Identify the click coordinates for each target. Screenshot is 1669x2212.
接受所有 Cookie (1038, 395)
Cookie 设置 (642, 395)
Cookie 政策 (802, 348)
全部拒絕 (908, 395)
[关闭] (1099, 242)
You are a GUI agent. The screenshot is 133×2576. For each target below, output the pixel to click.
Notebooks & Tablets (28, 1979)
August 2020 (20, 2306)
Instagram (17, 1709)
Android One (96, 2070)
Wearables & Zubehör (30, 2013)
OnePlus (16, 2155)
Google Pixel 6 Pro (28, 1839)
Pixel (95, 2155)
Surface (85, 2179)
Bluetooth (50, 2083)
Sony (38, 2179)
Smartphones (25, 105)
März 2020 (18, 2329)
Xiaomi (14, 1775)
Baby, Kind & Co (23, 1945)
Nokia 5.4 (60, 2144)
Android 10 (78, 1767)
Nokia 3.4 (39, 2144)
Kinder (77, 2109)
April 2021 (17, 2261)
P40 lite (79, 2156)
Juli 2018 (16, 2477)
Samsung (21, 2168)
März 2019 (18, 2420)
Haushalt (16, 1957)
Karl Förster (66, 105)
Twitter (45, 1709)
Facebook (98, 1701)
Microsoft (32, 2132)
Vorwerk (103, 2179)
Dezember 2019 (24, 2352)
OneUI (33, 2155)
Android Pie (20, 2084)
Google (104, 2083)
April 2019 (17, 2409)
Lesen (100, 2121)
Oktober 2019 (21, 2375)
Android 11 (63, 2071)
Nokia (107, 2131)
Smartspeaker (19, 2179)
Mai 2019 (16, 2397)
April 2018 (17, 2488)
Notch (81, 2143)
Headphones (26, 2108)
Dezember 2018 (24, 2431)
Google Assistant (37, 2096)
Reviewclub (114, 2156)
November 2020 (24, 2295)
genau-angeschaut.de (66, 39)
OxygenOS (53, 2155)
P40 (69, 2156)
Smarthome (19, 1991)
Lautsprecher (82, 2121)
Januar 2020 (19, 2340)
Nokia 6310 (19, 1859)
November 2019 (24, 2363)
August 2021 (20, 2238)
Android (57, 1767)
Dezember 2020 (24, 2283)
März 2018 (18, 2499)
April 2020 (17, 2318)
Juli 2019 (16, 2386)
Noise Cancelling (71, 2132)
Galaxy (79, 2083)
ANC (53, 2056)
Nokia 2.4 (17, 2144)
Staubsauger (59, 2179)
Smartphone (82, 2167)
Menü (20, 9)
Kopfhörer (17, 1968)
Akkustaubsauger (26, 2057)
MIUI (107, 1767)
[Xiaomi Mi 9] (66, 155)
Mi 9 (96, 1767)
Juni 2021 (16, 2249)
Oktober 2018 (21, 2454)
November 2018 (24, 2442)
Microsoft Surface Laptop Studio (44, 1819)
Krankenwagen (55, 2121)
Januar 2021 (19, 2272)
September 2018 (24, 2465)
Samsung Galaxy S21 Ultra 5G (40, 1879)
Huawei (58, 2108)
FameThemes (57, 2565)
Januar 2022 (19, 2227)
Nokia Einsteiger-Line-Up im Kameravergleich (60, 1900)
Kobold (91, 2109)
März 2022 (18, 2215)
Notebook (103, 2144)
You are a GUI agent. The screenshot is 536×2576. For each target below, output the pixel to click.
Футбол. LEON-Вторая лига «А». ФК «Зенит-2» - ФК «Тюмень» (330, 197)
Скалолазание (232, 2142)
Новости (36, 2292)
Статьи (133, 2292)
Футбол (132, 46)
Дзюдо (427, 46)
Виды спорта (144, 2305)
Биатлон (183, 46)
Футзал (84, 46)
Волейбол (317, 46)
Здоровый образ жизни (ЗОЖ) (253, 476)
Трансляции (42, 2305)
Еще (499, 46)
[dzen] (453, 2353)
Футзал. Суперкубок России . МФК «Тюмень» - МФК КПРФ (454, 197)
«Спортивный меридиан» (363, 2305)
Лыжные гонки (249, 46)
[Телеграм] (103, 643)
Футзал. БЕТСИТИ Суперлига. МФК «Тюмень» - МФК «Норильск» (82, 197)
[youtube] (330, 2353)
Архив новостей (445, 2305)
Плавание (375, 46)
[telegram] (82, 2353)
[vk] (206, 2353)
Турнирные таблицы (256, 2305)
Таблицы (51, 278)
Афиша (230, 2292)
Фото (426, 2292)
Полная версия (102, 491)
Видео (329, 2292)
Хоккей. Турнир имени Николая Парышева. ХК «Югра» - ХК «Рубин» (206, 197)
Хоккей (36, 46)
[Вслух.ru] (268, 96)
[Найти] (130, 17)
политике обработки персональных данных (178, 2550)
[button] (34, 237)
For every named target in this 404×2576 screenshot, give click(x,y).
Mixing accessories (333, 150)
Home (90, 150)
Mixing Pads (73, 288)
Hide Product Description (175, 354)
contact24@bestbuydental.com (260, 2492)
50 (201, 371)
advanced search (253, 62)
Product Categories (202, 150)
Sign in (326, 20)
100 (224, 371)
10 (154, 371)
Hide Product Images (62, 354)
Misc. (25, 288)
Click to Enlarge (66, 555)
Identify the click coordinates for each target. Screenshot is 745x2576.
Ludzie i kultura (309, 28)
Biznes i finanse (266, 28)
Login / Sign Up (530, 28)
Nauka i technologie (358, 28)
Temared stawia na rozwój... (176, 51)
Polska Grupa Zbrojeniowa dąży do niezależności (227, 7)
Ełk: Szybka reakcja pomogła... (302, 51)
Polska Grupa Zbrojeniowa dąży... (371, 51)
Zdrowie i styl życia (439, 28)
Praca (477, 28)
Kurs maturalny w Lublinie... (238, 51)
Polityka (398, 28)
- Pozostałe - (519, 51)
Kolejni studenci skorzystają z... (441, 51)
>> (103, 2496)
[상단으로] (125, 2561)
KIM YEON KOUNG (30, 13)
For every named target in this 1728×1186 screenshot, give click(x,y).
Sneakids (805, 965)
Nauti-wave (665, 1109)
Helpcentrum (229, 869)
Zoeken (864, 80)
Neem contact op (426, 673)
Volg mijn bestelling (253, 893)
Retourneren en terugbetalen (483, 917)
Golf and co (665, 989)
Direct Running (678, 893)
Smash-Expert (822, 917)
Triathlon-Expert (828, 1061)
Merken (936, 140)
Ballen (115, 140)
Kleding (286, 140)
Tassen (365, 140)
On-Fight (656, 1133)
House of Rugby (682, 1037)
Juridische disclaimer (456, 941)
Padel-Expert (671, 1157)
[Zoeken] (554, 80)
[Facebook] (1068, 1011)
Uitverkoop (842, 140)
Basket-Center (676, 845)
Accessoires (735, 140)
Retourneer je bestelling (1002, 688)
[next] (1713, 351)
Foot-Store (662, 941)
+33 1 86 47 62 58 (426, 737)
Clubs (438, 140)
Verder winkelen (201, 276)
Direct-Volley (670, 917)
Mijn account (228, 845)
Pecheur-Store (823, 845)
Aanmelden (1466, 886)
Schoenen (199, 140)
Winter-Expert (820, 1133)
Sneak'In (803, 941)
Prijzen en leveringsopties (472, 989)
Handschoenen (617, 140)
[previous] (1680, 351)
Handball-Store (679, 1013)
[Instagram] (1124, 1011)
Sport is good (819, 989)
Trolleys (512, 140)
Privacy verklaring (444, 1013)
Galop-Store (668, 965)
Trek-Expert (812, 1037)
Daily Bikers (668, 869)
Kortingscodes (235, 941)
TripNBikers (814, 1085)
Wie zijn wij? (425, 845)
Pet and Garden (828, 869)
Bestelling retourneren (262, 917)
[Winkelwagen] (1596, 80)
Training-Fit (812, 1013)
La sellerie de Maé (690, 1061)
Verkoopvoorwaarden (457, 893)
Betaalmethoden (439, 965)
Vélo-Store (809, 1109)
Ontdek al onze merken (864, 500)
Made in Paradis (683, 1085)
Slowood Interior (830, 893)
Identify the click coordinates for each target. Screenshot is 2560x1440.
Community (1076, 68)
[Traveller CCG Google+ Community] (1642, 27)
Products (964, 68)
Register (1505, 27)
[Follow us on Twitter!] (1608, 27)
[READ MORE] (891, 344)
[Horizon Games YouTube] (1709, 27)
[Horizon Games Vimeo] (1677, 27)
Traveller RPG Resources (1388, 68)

### WHAT IS BEING ASKED
Copy out precisely the lines from the line with "Mijn account (228, 845)" to the line with "Trek-Expert (812, 1037)" in the material above, including those two lines and omitting all the rest.

### RESPONSE
Mijn account (228, 845)
Pecheur-Store (823, 845)
Aanmelden (1466, 886)
Schoenen (199, 140)
Winter-Expert (820, 1133)
Sneak'In (803, 941)
Prijzen en leveringsopties (472, 989)
Handschoenen (617, 140)
[previous] (1680, 351)
Handball-Store (679, 1013)
[Instagram] (1124, 1011)
Sport is good (819, 989)
Trolleys (512, 140)
Privacy verklaring (444, 1013)
Galop-Store (668, 965)
Trek-Expert (812, 1037)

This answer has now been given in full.